Kevin Thomas of the Los Angeles Times said, "With 'Hero and the Terror' Chuck Norris makes his most determined effort yet to balance his martial arts displays with serious acting. On a modest level Norris succeeds, only to be tripped up by an underdeveloped script".

Richard Harrington of The Washington Post called the film "a typically slow and uninspired go-round", adding "it probably won't do any good, but here goes: Be very careful and avoid this 'Hero'".

Roger Ebert of the Chicago Sun-Times awarded the film two out of four stars, remarking that "A new Chuck Norris is unveiled in 'Hero and the Terror', which contains its share of martial arts combat, to be sure, but also shows him as a sensitive romantic who makes small talk over candlelit dinners and wants to be present for the birth of his daughter. There is nothing in the basic story of 'Hero and the Terror' that really requires Norris to reveal these tender new aspects to his character, but perhaps he simply put them in because he liked them. Norris is a gentle and intelligent man, and maybe he grew tired of kicking people in the face in the movies".
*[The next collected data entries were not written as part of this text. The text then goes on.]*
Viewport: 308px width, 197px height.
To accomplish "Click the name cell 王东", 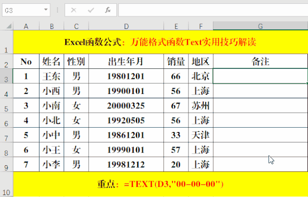I will [52, 76].
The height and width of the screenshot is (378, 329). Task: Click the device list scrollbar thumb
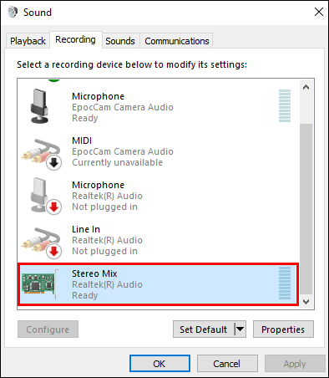(x=306, y=209)
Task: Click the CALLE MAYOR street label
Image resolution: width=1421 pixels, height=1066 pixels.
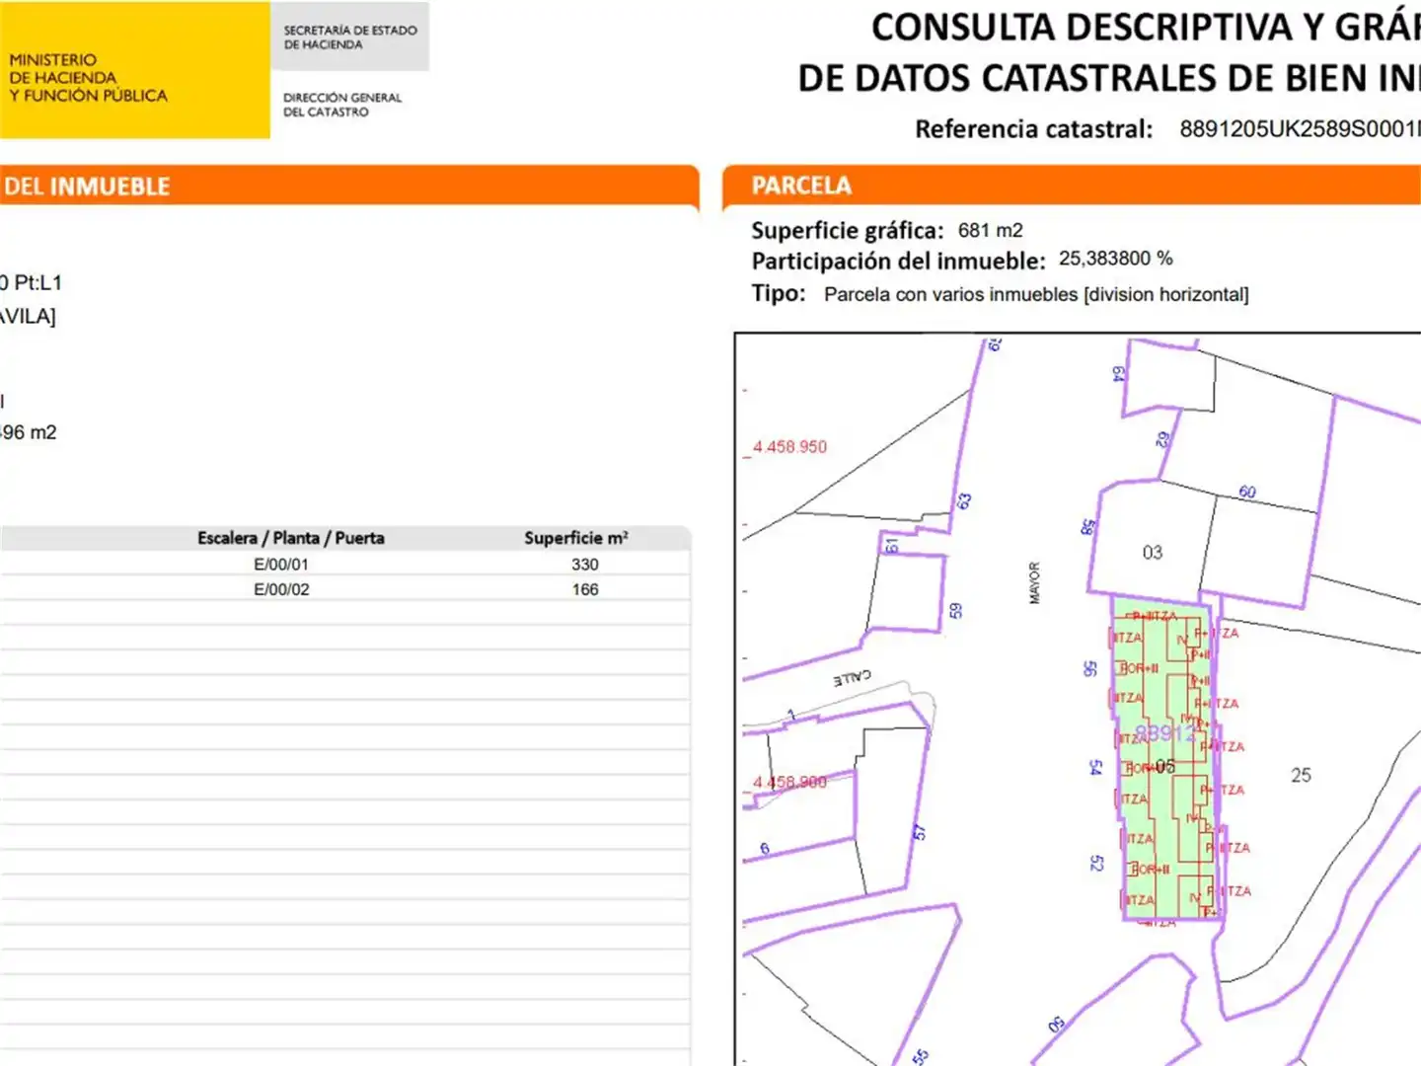Action: [x=1033, y=582]
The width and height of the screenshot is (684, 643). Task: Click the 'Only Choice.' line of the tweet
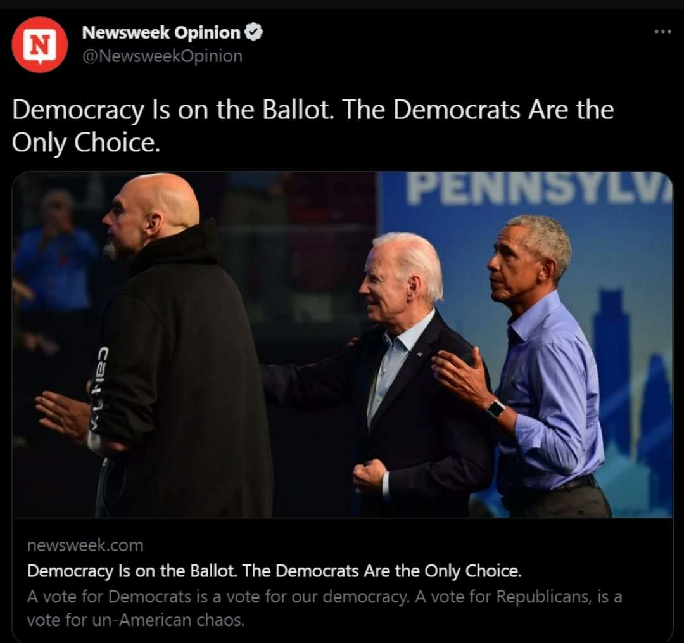[86, 143]
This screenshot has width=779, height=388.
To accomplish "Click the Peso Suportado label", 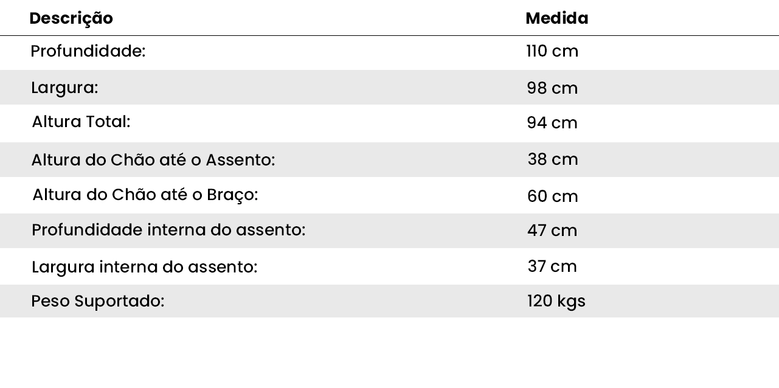I will 98,301.
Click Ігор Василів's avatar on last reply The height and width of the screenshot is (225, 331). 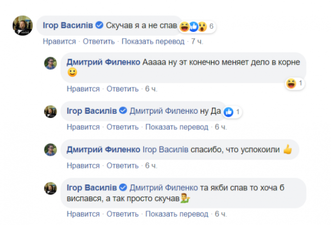tap(52, 188)
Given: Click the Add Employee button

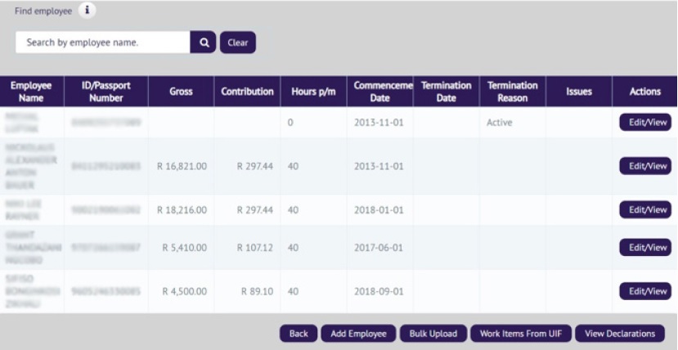Looking at the screenshot, I should (358, 334).
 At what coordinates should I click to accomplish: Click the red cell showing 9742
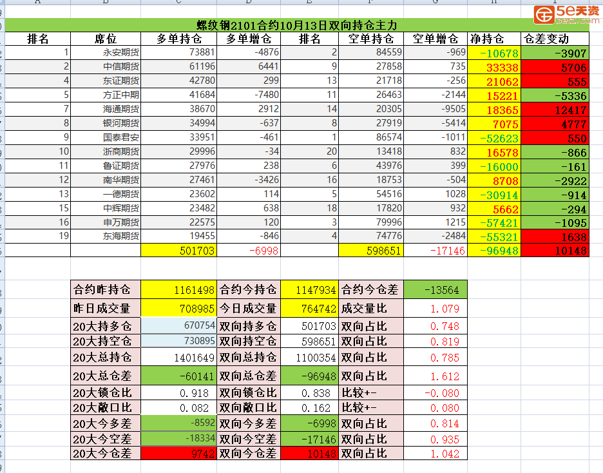(x=178, y=454)
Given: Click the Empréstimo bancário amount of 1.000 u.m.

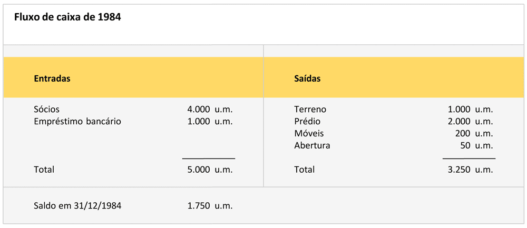Looking at the screenshot, I should click(209, 121).
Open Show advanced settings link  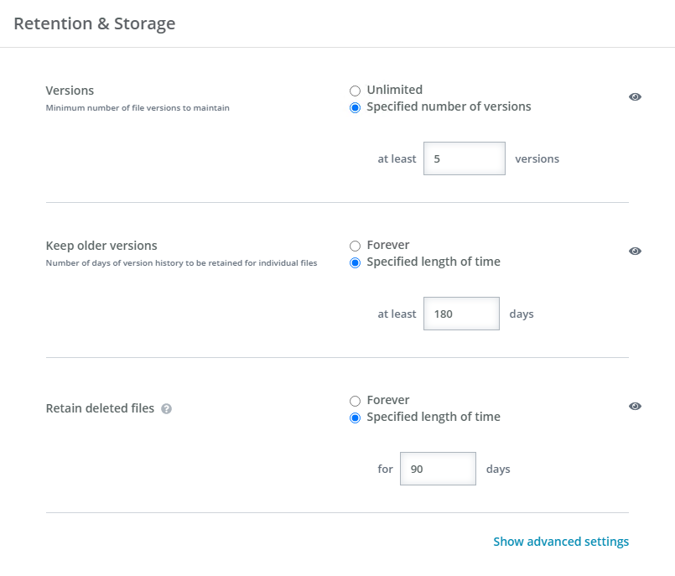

Michael Mills of The Palm Beach Post gave it one and a half stars, but appreciated the photography, the production design, and Norris's acting and range expansion. He felt that it the film fell apart due to his script and wrote "there's not an iota of originality in the script, which drags us through the same well-worn territory covered by any number of other movies."

Jack Garner in his review published in Lansing State Journal gave it a 6 on a scale of 10. Garner explained that Hero and the Terror "is an entertaining, suspenseful and decidedly change-of pace thriller for the star of the Cannon films stable. Unlike most Cannon fodder, Hero and the Terror offers an appealing, multidimensional central character, well played by Norris in a manner that suggests that the martial arts athlete-turned-actor is progressing in the move from karate action to drama."

Michael H. Price of the Fort Worth Star-Telegram gave it an 8 on a scale of 10, and said the film "is an involving thriller that stands with the best of its kind." He praised the cast and the direction. On Norris's performance he found it "engaging" and said that it "proves him capable of stretching beyond his customary loner stance to function convincingly as a romantic lead."